As for the use of the term "radical individualism"; you’re right that it’s deliberately strong. I'm not critiquing all forms of individualism or libertarianism but a specific tendency to treat the individual as metaphysically prior to society, as if freedom is a natural state threatened by interference rather than something cultivated through shared norms and institutions. That distinction matters because much of our political rhetoric today still draws from that myth, even when it’s incompatible with real conditions.

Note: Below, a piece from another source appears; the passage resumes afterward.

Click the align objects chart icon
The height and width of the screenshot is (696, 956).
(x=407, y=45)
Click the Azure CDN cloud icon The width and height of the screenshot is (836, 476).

Finally, regarding evidence: you’re right that I don’t present detailed dossiers on Musk, Trump or Peterson, but that wasn’t the goal. This isn’t a biographical critique. It’s a philosophical argument
illustrated by these public figures whose rhetoric aligns with the paradox. If I rewrote the piece for a more academic audience, I’d replace them with abstract types. But that would lose the essay’s urgency and resonance with the world we actually live in. Additionally, these figures are well known so a dossier might not even be necessary. Decisions decisions...
I think the tension you’re pointing to actually reflects the rhetorical arc of the essay, rather than a contradiction.
The goal wasn't to deny that radical individualism has an internal logic. On the contrary, I tried to lay out its metaphysical and moral premises clearly so that I could then examine how they play out in practice. The essay argues that while this worldview presents itself as a coherent political philosophy, it functions more like a performance: a posture of self-sovereignty that depends on the very collective conditions it denies.
So yes, I acknowledge the appeal and apparent coherence of radical individualism but only to show how it collapses under its own weight when mapped onto real-world politics, institutions and relations. The central claim is that this supposed coherence is theatrical: it has rhetorical force but neither philosophical nor political durability.
I hope that clarifies the structure.